■ **PROBLEM TO SOLVE**
Rewrite the data below as a JSON list of strings, with one string per line and blank lines omitted.

****************

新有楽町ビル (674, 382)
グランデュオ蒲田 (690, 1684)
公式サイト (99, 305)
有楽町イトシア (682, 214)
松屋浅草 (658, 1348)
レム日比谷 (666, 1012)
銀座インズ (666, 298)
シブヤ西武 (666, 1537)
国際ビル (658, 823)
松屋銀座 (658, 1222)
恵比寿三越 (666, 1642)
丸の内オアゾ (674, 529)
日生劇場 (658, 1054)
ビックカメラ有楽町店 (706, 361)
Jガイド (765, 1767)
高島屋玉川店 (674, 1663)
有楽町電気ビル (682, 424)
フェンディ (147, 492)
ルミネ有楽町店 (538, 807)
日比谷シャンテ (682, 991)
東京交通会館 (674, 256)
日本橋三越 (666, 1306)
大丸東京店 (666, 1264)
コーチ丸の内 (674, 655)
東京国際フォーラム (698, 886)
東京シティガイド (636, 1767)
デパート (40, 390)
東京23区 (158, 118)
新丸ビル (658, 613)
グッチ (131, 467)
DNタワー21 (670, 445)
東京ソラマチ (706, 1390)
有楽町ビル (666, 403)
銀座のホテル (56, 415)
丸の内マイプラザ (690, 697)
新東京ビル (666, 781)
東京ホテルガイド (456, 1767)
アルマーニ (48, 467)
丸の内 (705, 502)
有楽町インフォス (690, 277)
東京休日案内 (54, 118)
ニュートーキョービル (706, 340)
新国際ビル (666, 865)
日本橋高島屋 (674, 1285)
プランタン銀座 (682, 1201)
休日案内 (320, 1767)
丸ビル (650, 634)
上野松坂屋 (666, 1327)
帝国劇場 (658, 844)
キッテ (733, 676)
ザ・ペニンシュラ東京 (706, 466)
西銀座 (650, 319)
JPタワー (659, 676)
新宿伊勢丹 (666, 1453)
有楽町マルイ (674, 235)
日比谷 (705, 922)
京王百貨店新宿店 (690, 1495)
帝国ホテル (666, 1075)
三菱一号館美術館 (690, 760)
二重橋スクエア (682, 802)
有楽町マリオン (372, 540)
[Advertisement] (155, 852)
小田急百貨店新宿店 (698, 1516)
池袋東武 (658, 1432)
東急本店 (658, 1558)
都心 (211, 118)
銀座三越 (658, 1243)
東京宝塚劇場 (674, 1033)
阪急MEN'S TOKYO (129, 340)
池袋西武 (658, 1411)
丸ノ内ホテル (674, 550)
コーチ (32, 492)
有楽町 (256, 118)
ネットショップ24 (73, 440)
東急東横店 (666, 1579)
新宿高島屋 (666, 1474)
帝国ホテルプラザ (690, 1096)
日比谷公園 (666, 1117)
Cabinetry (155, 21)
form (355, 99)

****************

■ **REPLY**
[
  "新有楽町ビル (674, 382)",
  "グランデュオ蒲田 (690, 1684)",
  "公式サイト (99, 305)",
  "有楽町イトシア (682, 214)",
  "松屋浅草 (658, 1348)",
  "レム日比谷 (666, 1012)",
  "銀座インズ (666, 298)",
  "シブヤ西武 (666, 1537)",
  "国際ビル (658, 823)",
  "松屋銀座 (658, 1222)",
  "恵比寿三越 (666, 1642)",
  "丸の内オアゾ (674, 529)",
  "日生劇場 (658, 1054)",
  "ビックカメラ有楽町店 (706, 361)",
  "Jガイド (765, 1767)",
  "高島屋玉川店 (674, 1663)",
  "有楽町電気ビル (682, 424)",
  "フェンディ (147, 492)",
  "ルミネ有楽町店 (538, 807)",
  "日比谷シャンテ (682, 991)",
  "東京交通会館 (674, 256)",
  "日本橋三越 (666, 1306)",
  "大丸東京店 (666, 1264)",
  "コーチ丸の内 (674, 655)",
  "東京国際フォーラム (698, 886)",
  "東京シティガイド (636, 1767)",
  "デパート (40, 390)",
  "東京23区 (158, 118)",
  "新丸ビル (658, 613)",
  "グッチ (131, 467)",
  "DNタワー21 (670, 445)",
  "東京ソラマチ (706, 1390)",
  "有楽町ビル (666, 403)",
  "銀座のホテル (56, 415)",
  "丸の内マイプラザ (690, 697)",
  "新東京ビル (666, 781)",
  "東京ホテルガイド (456, 1767)",
  "アルマーニ (48, 467)",
  "丸の内 (705, 502)",
  "有楽町インフォス (690, 277)",
  "東京休日案内 (54, 118)",
  "ニュートーキョービル (706, 340)",
  "新国際ビル (666, 865)",
  "日本橋高島屋 (674, 1285)",
  "プランタン銀座 (682, 1201)",
  "休日案内 (320, 1767)",
  "丸ビル (650, 634)",
  "上野松坂屋 (666, 1327)",
  "帝国劇場 (658, 844)",
  "キッテ (733, 676)",
  "ザ・ペニンシュラ東京 (706, 466)",
  "西銀座 (650, 319)",
  "JPタワー (659, 676)",
  "新宿伊勢丹 (666, 1453)",
  "有楽町マルイ (674, 235)",
  "日比谷 (705, 922)",
  "京王百貨店新宿店 (690, 1495)",
  "帝国ホテル (666, 1075)",
  "三菱一号館美術館 (690, 760)",
  "二重橋スクエア (682, 802)",
  "有楽町マリオン (372, 540)",
  "[Advertisement] (155, 852)",
  "小田急百貨店新宿店 (698, 1516)",
  "池袋東武 (658, 1432)",
  "東急本店 (658, 1558)",
  "都心 (211, 118)",
  "銀座三越 (658, 1243)",
  "東京宝塚劇場 (674, 1033)",
  "阪急MEN'S TOKYO (129, 340)",
  "池袋西武 (658, 1411)",
  "丸ノ内ホテル (674, 550)",
  "コーチ (32, 492)",
  "有楽町 (256, 118)",
  "ネットショップ24 (73, 440)",
  "東急東横店 (666, 1579)",
  "新宿高島屋 (666, 1474)",
  "帝国ホテルプラザ (690, 1096)",
  "日比谷公園 (666, 1117)",
  "Cabinetry (155, 21)",
  "form (355, 99)"
]